Nevertheless, it is Jenkins’ growing entrepreneurial client base — it reads like a Who’s Who of of global billionaire entrepreneurs, not to mention Sovereign Wealth Funds and investment managers — and their ever-louder praise of his work that is responsible for boosting the kudos of Oxford Place. The firm is hard at work in America, Europe, the UAE and Asia and, since the dislocation in the global financial markets in 2008, Oxford Place now finds itself supporting people in redefining their edge in the market and driving increased profitability in difficult market conditions.

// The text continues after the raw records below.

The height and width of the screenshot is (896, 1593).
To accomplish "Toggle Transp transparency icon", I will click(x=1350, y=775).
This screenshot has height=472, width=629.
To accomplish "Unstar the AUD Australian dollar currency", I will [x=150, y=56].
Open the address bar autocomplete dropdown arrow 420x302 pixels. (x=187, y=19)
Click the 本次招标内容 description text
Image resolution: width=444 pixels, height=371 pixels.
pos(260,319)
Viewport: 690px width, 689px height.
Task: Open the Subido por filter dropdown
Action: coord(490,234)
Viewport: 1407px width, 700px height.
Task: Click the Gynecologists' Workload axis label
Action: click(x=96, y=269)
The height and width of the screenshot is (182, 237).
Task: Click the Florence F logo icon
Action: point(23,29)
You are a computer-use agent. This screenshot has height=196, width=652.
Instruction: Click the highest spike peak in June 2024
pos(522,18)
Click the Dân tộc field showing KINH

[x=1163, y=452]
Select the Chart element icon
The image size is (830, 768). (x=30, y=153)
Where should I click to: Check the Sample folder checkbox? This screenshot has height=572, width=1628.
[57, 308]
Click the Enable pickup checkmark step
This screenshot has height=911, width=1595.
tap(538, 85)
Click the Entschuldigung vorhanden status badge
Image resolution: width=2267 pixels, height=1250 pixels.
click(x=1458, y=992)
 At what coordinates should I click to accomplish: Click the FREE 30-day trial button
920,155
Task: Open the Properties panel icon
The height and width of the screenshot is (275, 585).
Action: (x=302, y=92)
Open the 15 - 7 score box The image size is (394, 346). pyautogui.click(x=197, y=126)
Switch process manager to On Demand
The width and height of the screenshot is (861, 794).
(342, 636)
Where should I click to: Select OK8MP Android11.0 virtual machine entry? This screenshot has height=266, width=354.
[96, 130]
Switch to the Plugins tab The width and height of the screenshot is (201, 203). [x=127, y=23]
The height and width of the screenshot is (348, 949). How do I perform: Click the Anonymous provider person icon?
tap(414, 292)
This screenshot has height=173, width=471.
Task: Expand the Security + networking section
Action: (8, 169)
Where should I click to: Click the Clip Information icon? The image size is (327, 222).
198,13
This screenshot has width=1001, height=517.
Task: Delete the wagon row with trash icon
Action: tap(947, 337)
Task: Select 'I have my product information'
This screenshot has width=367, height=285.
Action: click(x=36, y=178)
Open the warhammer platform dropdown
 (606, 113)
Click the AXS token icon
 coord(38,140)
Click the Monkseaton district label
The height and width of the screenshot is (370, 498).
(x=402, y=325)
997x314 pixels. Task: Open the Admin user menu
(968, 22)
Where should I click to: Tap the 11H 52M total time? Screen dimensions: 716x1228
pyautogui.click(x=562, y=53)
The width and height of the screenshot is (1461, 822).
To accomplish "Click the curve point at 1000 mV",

‘The markets are traumatic experiences to be involved in,’ says Jenkins. ‘Whenever a human being experiences a trauma they develop a coping strategy to deal with that trauma, and coping strategies usually become unconscious decisions that people make about the nature of the market. Most people trading or investing in the market, whether they’re short or long, have made an unconscious decision that they’re operating from which is usually impeding their professional performance.’

But again, this is easily fixed. ‘We help people to get a very clear understanding of what their edge is, what their areas of certainty or uncertainty are. We help people look at their emotional style, where they react to circumstances in the market, and their cognitive style, how they arrived at their decisions. We help people organise their minds efficiently for superior performance.’
 
 
‘MARTIN JENKINS IS one of the leading thinkers in performance psychology today and has a track record that is unrivalled across a range of human endeavours,’ says Dr Jo Cook of Cambridge University. ‘His work with super-successful entrepreneurs stands out from an academic perspective, not least because dealing with tricky, powerful, successful individuals is in itself both an art form and a science.’

An art form indeed. Jenkins has an extraordinary gift of making the complex very simple, going so far as speaking about ‘painting a masterpiece with one’s attention’. Thanks to him, sharp-minded financiers over time enjoy vastly healthier returns on the hours they put in at work. How far we’ve come from the days, a hundred years ago, when Freud first posited our being ‘a puppet in the hands of our unconscious’.